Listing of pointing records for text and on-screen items
──────────
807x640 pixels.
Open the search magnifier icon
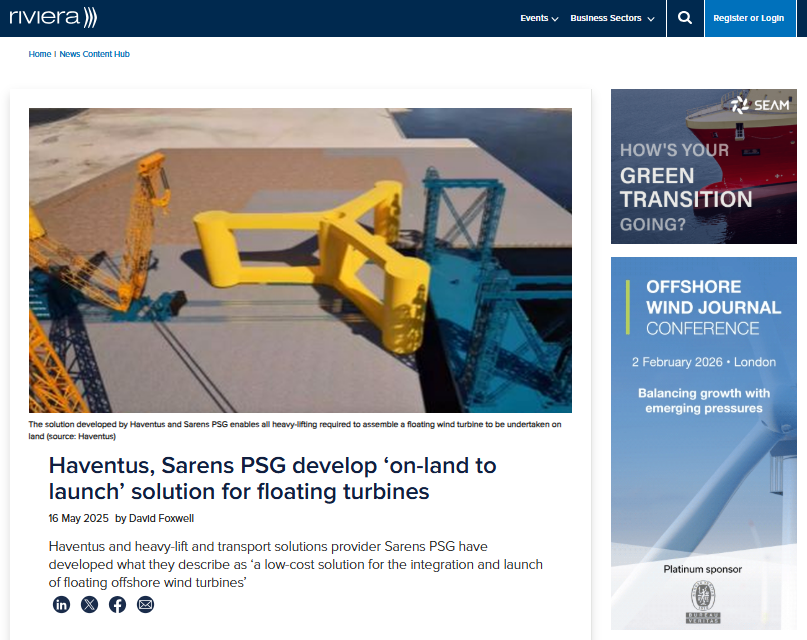[x=684, y=18]
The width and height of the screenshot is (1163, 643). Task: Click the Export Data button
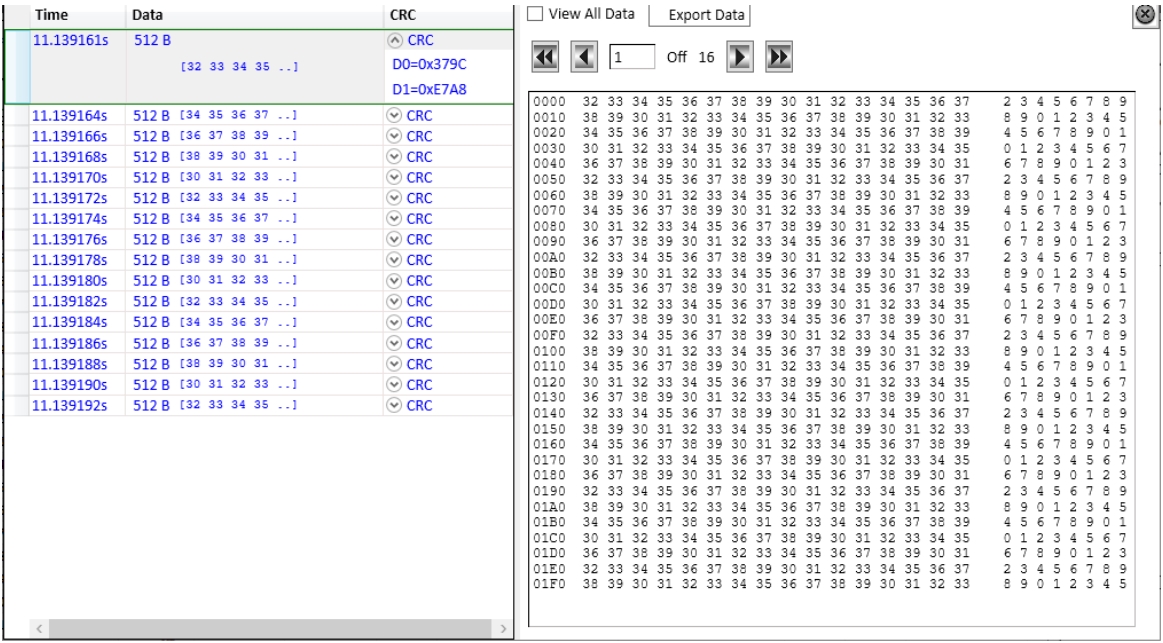tap(699, 16)
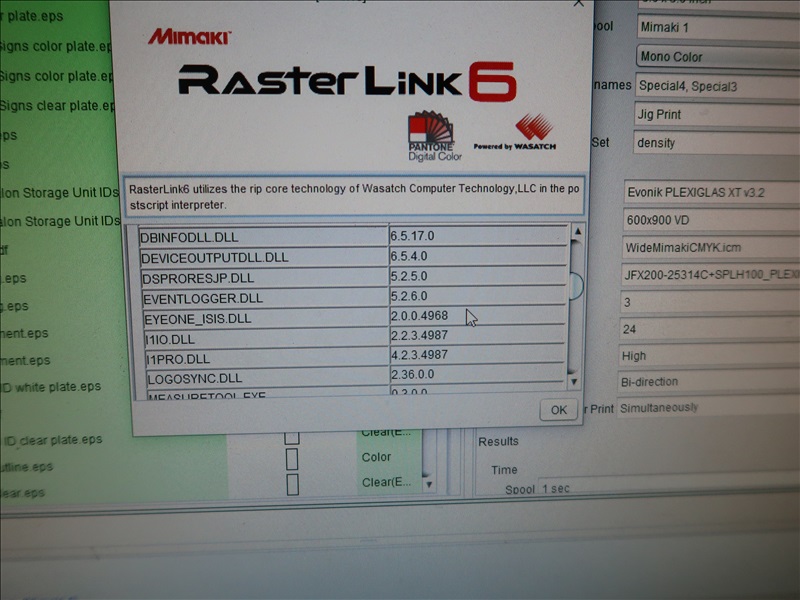This screenshot has width=800, height=600.
Task: Click the EVENTLOGGER.DLL version 5.2.6.0 cell
Action: [476, 297]
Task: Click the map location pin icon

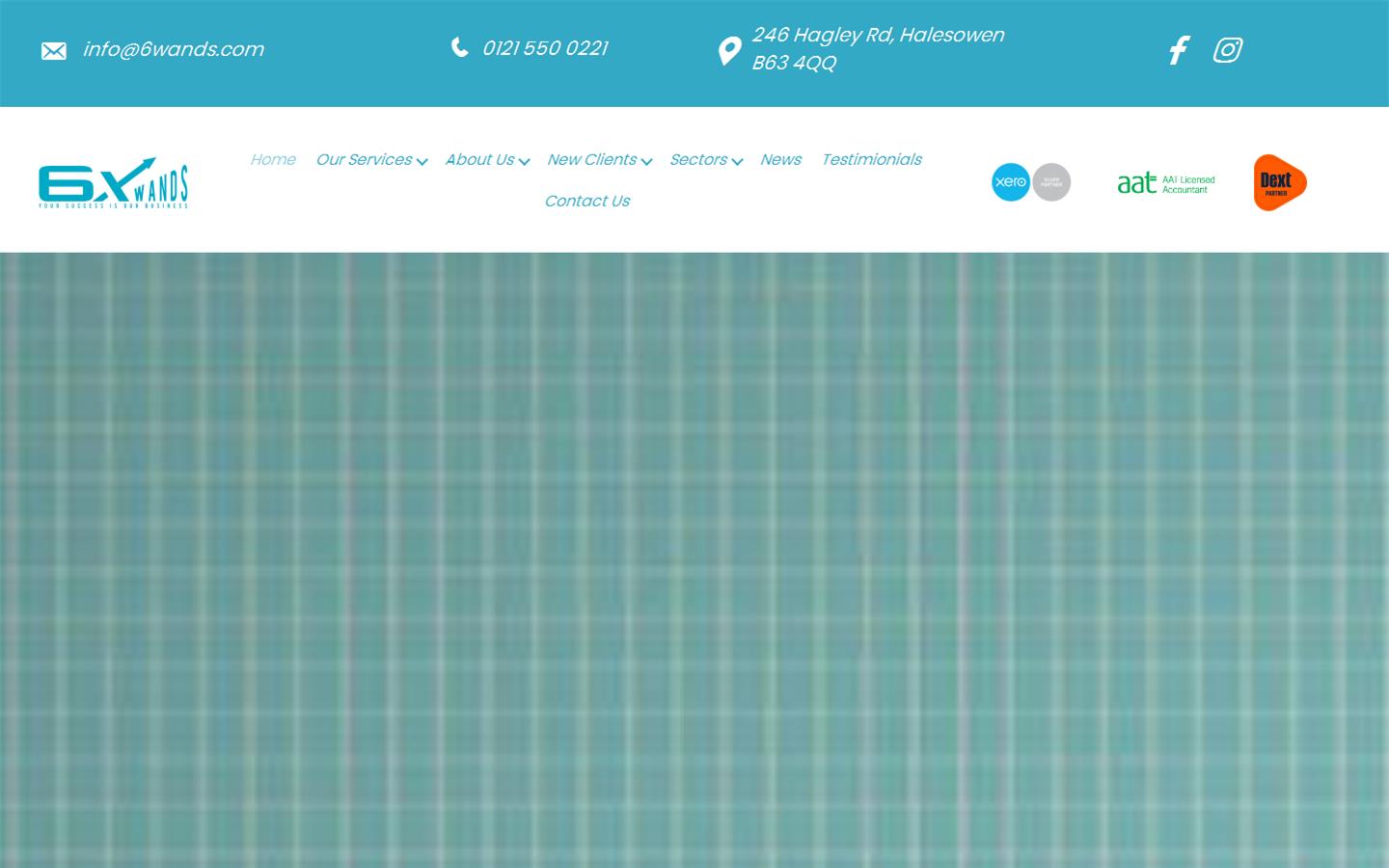Action: point(730,51)
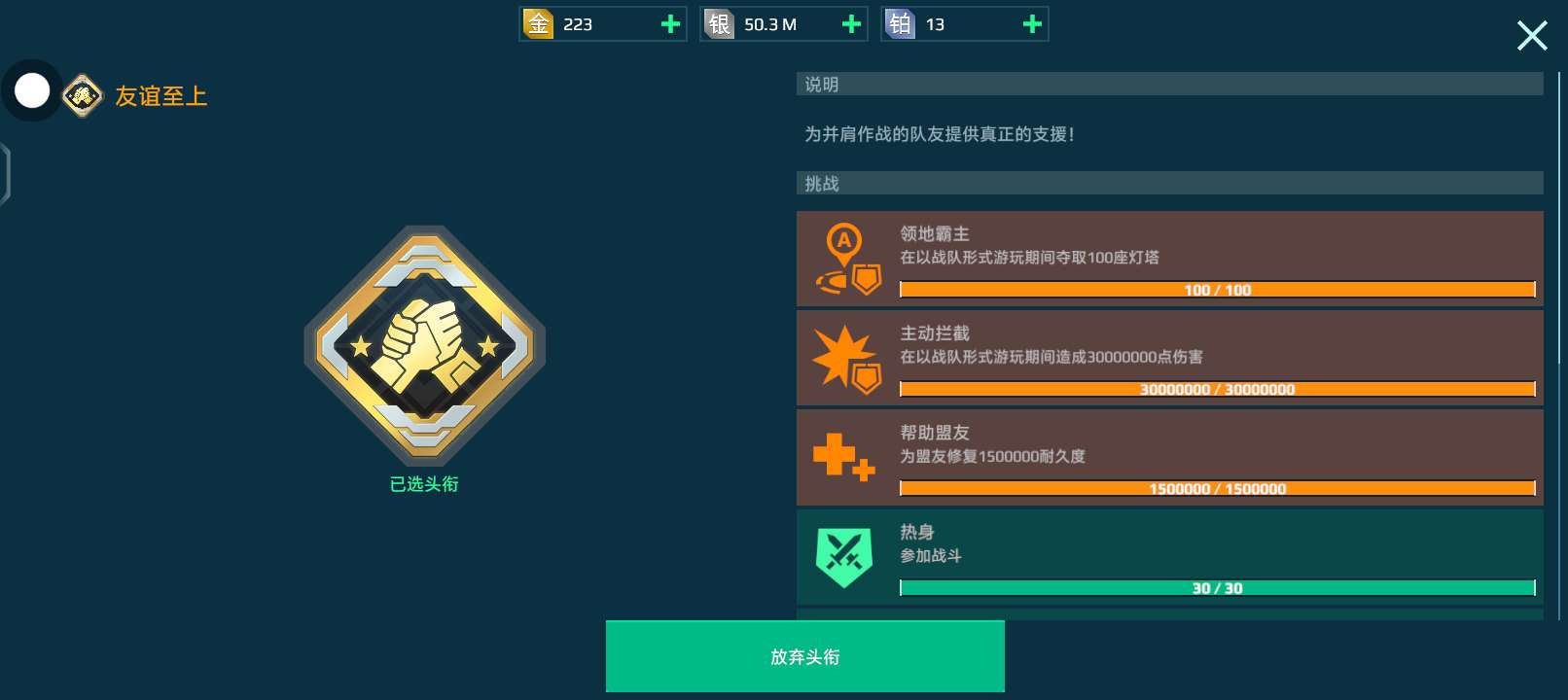This screenshot has height=700, width=1568.
Task: Click the silver currency icon
Action: [x=719, y=23]
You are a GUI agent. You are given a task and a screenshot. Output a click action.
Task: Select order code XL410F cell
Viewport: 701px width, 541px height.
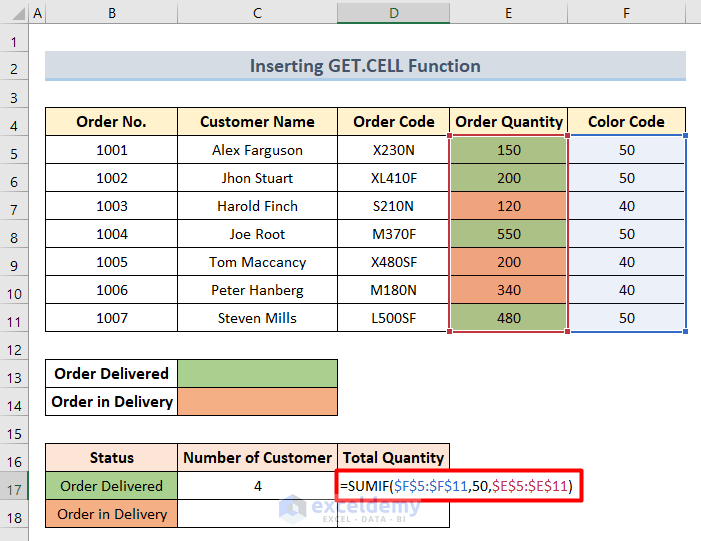[x=393, y=178]
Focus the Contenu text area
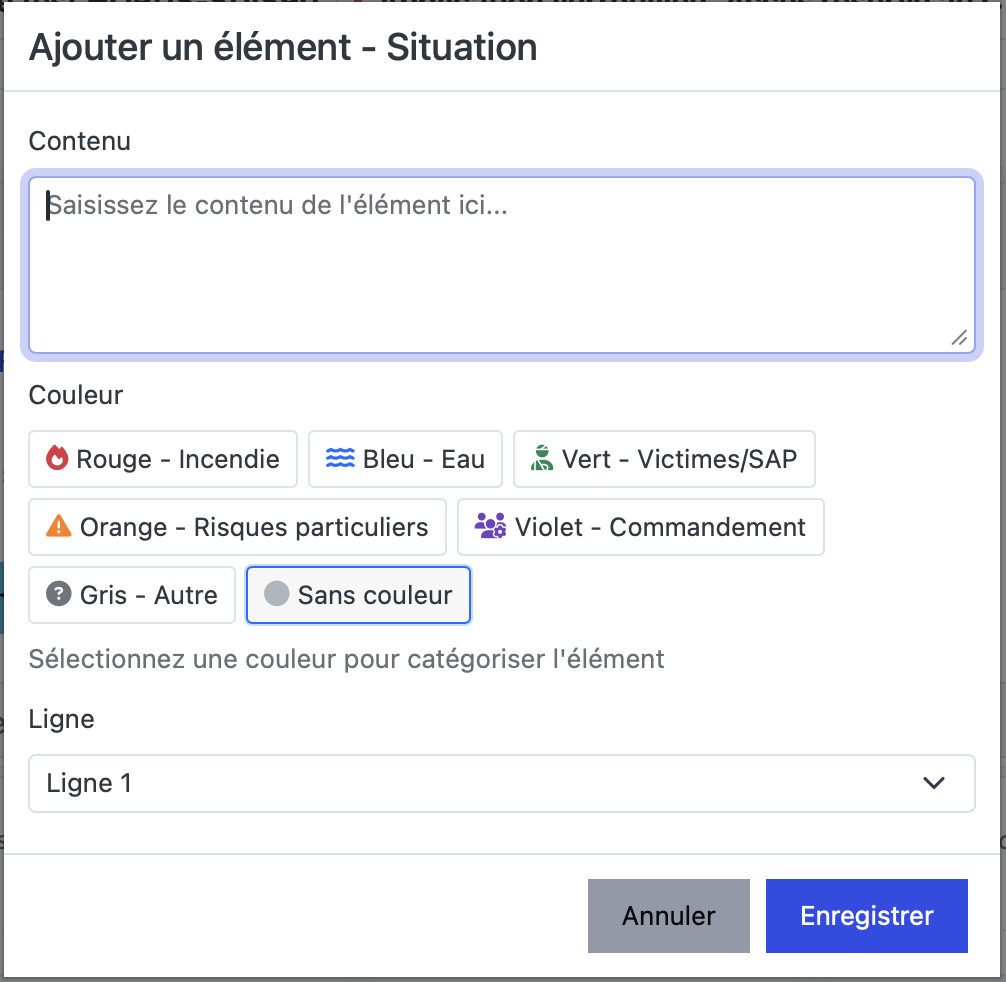1006x982 pixels. click(x=501, y=265)
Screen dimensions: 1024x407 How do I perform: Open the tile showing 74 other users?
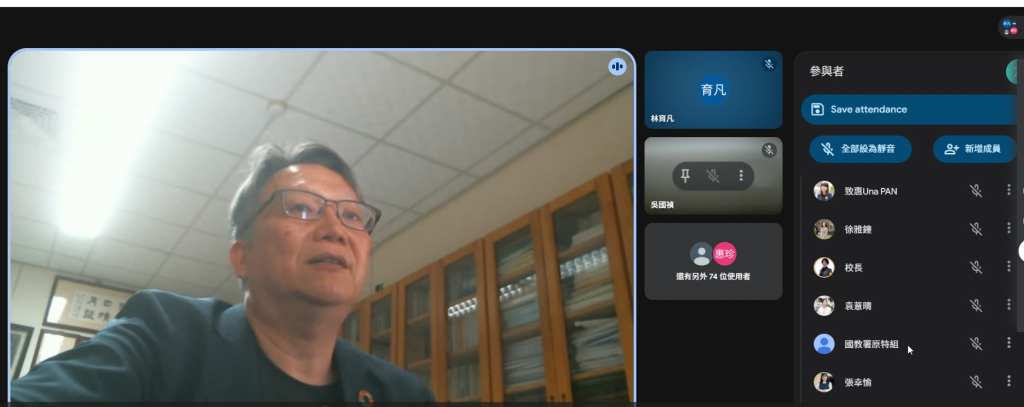click(713, 261)
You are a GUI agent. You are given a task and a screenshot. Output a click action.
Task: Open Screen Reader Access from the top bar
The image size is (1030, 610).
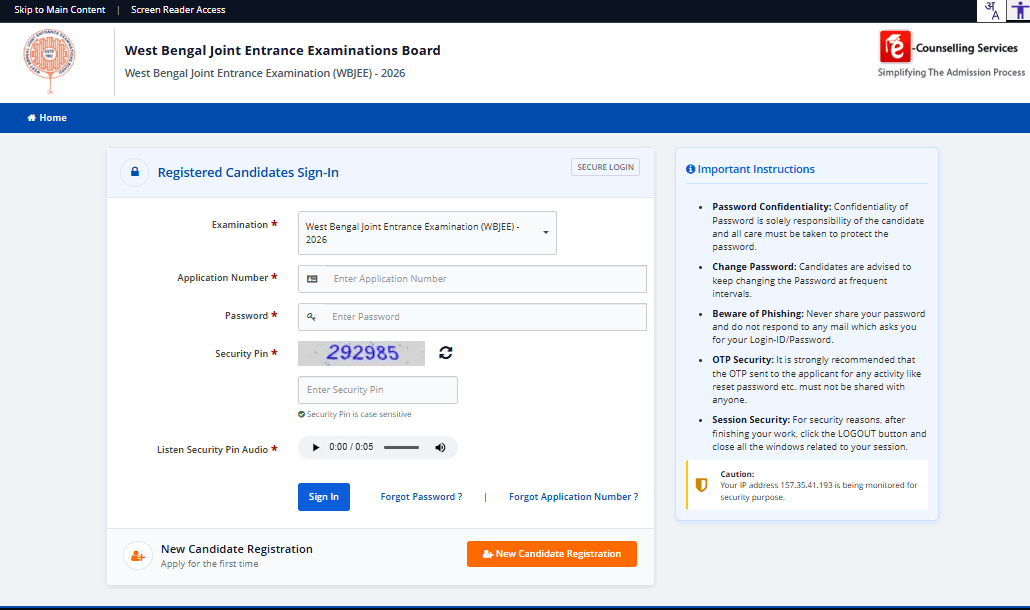(x=177, y=10)
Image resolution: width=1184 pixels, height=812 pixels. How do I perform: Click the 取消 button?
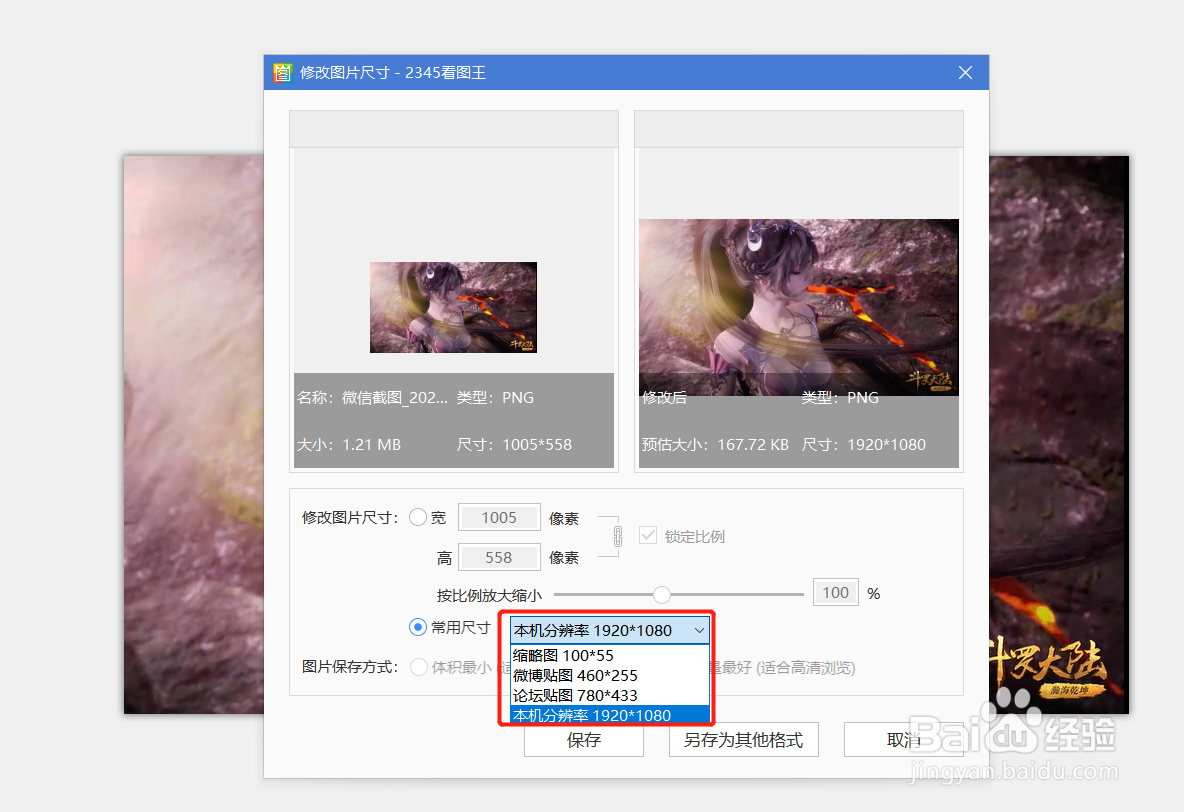[899, 739]
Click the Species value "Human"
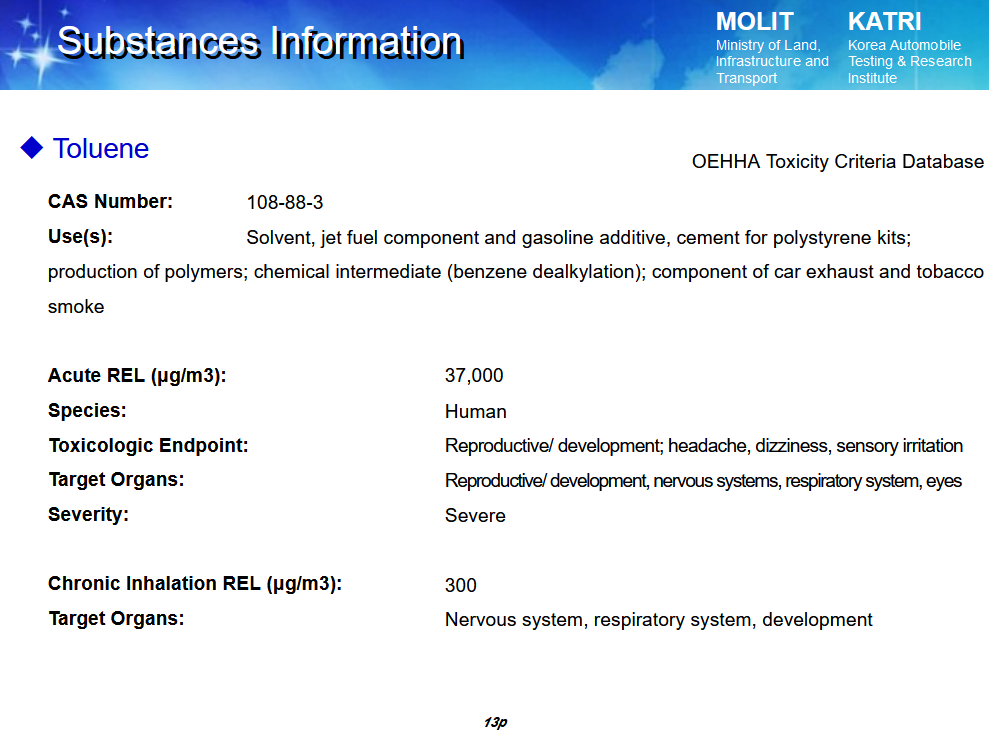989x742 pixels. pyautogui.click(x=475, y=412)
──────────
• _Required task_
Collect every line of the listing that contains the string "button", matching case exactly.

• _Exercise answer_
The width and height of the screenshot is (1163, 643). Task: Click the Export Data button
Image resolution: width=1184 pixels, height=812 pixels. How do I perform: Click the 取消 button?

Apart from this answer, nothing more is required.